GIVEN DATA:
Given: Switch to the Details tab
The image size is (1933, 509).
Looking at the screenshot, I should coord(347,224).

---

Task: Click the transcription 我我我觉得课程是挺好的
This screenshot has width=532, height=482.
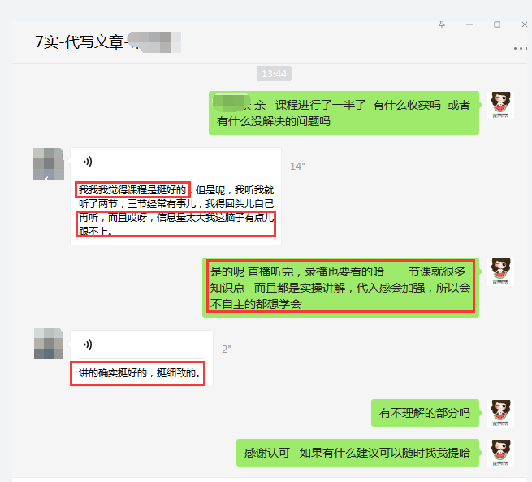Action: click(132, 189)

TASK DIRECTIONS: Rewrite the part that opens with the line containing "Task: Click the transcription 我我我觉得课程是挺好的" and closes with the line containing "Action: click(132, 189)", replacing "screenshot" with "image" and keeping everything else unchanged. Leave the pictures out of your answer.

ANSWER TO THIS TASK:
Task: Click the transcription 我我我觉得课程是挺好的
This image has width=532, height=482.
Action: click(132, 189)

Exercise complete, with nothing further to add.